Type Checking Tiger

Due 3/23/99

For this assignment you need to write a module that type checkes a tiger program given its abstract syntax tree. You may do so by either adding typechecking methods to the Absyn classes themselfs (as I did for my toy language), or by writing a function that uses "instanceof" to determine how to type check specific kinds of expressions. An example of how to do it this way can be found in Absyn.Print - the pretty printer for Abysn trees.

For the Symbol table, you can either use a stack of stacks as I have, or use Appel's supplied code and suggestions (at your own risk). Appel uses a hash table. You should consider using a hash table anyway.

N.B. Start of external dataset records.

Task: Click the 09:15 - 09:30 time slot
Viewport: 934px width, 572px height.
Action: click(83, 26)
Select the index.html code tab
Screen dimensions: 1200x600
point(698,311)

To represent the types of Tiger (unlike my toy language where types are just strings, tiger types can be complex), use Appel's tiger/chap5/Types package, which defines a class hierarchy for type expressions. I suggest you consider using my additions to that package (FUNC.java and tlist.java). These define a list of types, and the type for functions, so that you can associate a Type object with function symbols in tiger.

For this assignment, I'll allow you to keep a GLOBAL list of type names (or "type id's"). This global list will be the "type-side" equivalent of the symbol table, except you need not respect scope. Every time a tiger type declaration such as "type intarry = array of int" is encountered, you can just simply add "intarry" (as a Name Type) into your global list.

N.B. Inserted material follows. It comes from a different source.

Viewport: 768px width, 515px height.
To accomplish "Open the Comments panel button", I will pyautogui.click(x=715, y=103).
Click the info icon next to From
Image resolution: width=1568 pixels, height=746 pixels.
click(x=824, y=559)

Another important part of this assignment is to check for errors that were overlooked in the parsing phase of the compiler. Specifically, you need to catch expressions such as "ID [exp] of exp" where "ID" is not a "type-id" - ie., something that does not appear in your global list of type names. Another important error to catch here include passing a wrong number of parameters to a function. Your type checker should return helpful messages concerning types. Since tiger has only two built-in types (int and string), you do not need to worry about overloading. Don't worry about mutually recursive types (unless you want to).

Here are the new classes for my toy language. It includes classses for the symbol tables, as well as abstract classes that includes type checking methods.

A few other things to keep in mind: In Tiger there's no distinction (syntactically) between statements and expressions. Statements should have type "void". Be careful: don't return "null" - return a VOID Type! Read chapter 5 selectively to understand the typing rules of Tiger. Note espeically the material on page 117.